I won’t draw this one out. The simple answer is yes.
Research in The American Journal of Surgery reveals that helmets “cut the risk of severe traumatic brain injury (TBI) by half when riders suffer a head injury [….] Riders with helmets were also less likely to die from their injuries, and less likely to break facial bones, than those not wearing a helmet.” (Helmets prevent severe head injuries in bike accidents)
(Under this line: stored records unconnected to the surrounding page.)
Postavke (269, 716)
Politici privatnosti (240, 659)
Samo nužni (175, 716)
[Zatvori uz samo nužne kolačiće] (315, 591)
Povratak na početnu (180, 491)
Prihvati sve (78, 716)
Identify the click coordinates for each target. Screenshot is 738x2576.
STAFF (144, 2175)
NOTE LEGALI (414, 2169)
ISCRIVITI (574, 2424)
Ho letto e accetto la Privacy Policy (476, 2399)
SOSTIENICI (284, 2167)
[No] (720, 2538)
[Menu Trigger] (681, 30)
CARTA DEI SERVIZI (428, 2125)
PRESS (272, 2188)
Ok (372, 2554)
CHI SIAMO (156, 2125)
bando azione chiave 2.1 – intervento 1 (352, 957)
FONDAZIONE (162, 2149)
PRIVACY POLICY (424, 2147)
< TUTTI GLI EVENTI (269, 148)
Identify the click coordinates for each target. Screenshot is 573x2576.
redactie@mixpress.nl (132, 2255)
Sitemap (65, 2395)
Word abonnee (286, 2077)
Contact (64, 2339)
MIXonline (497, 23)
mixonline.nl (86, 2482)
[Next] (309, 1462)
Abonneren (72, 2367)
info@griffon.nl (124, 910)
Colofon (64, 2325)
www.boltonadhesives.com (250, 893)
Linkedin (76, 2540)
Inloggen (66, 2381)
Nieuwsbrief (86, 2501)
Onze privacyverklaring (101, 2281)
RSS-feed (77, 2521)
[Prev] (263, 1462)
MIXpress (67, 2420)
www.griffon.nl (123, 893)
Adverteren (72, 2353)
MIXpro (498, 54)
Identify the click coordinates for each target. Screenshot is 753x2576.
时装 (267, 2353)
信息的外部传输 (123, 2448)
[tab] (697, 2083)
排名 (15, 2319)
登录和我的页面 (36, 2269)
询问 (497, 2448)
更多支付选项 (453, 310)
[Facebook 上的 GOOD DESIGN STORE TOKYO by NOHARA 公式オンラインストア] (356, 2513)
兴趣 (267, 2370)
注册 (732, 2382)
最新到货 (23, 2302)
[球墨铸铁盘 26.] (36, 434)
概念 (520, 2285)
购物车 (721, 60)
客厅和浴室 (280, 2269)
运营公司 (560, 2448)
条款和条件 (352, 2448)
The study also revealed that 52%of the people who were wearing helmets when they crashed, significantly reduced their risk of severe TBI. If you need more convincing, consider that the helmeted cyclists were 44% less likely to die when if wearing a helmet.
In addition, the centers for Disease Control and Prevention report that fewer than 50% of people who ride bicycles actually wear helmets. This statistic is particularly alarming when considering that “there were 900 deaths and an estimated 494,000 emergency room visits due to bicycle-related injuries in 2013.” (Helmets prevent severe head injuries in bike accidents) Of the nearly 500,000 people who crashed their bikes, only about 125,000 were wearing helmets. Consider too, that of the 75% of people who crashed their bicycles, more than 50% suffered severe traumatic brain injuries. A full 3% died.
The short of it is this: when riding a bicycle, put on a helmet. I’ll say it again: put on a helmet.
In the spring of 1990 Allan Boss was in a motor vehicle accident. He suffered a severe traumatic brain injury. The attending neurosurgeon informed his family that he would never walk again or talk again. He went on to achieve three university degrees, has written/edited four published books, has run four marathons, and is currently writing a non-fiction book about his recovery.